"J’ai toujours été attirée par l’aéronautique. Je ne me voyais pas entrer dans une autre école d’ingénieurs", indique cette jeune Deux-sévrienne, enthousiaste. Pour pénétrer dans ce temple du savoir scientifique, Lise a échappé à la terrible épreuve du concours. En effet, comme deux de ses camarades, elle a bénéficié d’un parcours particulier, dit "Licence renforcée". Ce cursus s'appuie sur le programme des deux premières années de la licence de Sciences et technologies de l'université de Poitiers auquel viennent s'ajouter des enseignements complémentaires élaborés par des universitaires et des professionnels. Au total, le nombre d'heures de cours va quasiment doubler pour atteindre 1 800 heures sur deux ans (L1-L2).
Moins de stress
"Cette voie s'inscrit entre l'université traditionnelle et les classes préparatoires, sans entrer en concurrence avec celles-ci, indique Gilles Raby, doyen de la faculté des sciences de Poitiers. E
lle a pour but de diversifier le public accueilli dans les écoles partenaires. Entre autres, elle pourrait attirer les étudiants qui rejettent l'esprit de compétition lié seulement au concours." Et c’est bien ce qui a attiré Lise.

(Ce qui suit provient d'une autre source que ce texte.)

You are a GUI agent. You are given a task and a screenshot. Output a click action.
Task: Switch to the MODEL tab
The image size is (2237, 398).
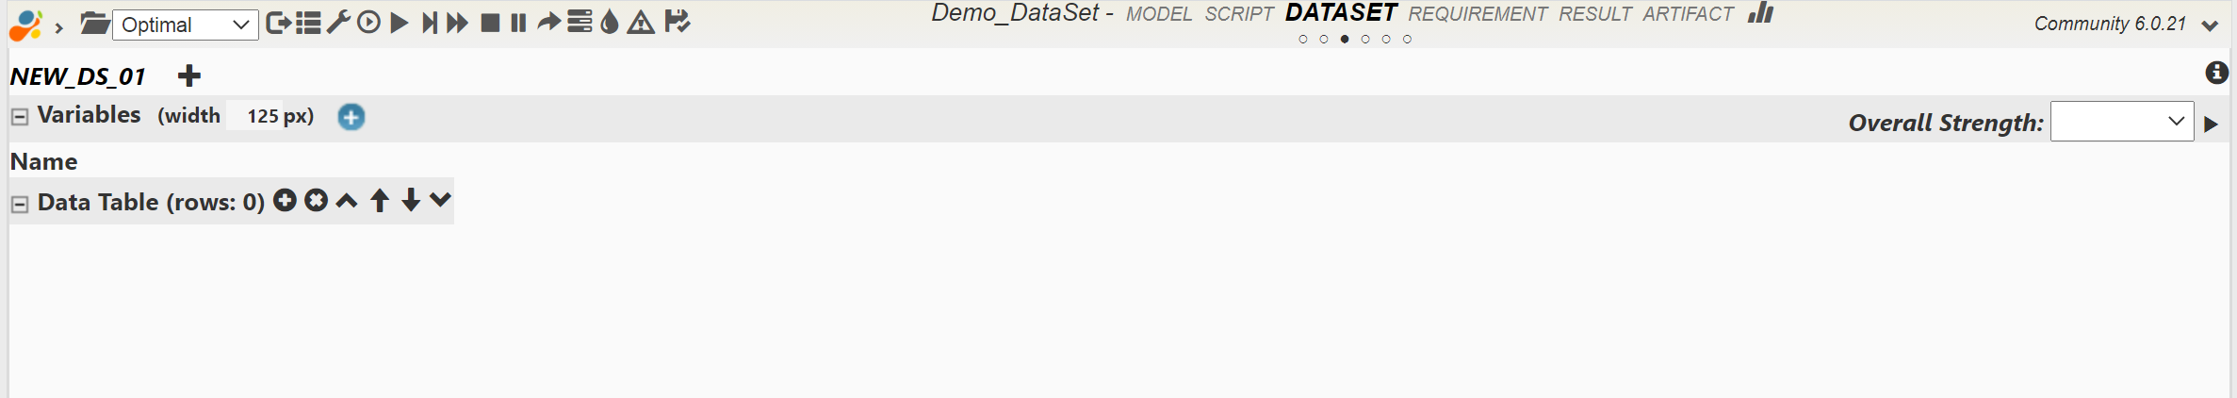(x=1159, y=14)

"Je n’ai pas ressenti le stress de l’épreuve éliminatoire. Je suis entrée en licence sur dossier, un entretien et une épreuve de langue. Avec mon bac scientifique et mon niveau en anglais, c’est passé ! Ensuite, mes bons résultats m’ont permis de choisir l’Ensma."
Plus autonomes que les "Prépa"
La différence avec une
"classe prépa" ?
"Nous sommes plus autonomes et responsables. On n’a pas à justifier nos absences. J’ai rencontré des ‘Prépa’ qui avaient abandonné toute vie sociale pour mener à bien leurs études. Moi, je voulais trouver un bon équilibre."
25 candidats devaient être retenus la première année. Finalement, ils n’étaient que 11. A noter que la deuxième promotion était composée de 20 étudiants originaires de toute la France, tout comme celle entrée cette année. Dans la promo de Lise, 7 étudiants ont intégré l’une des dix autres écoles partenaires de l’université de Poitiers pour cette opération. Un seul a échoué mais il a pu s’engager dans une troisième année de licence. Reste à savoir si cet enseignement innovant permettra à Lise d’obtenir son diplôme d’ingénieur.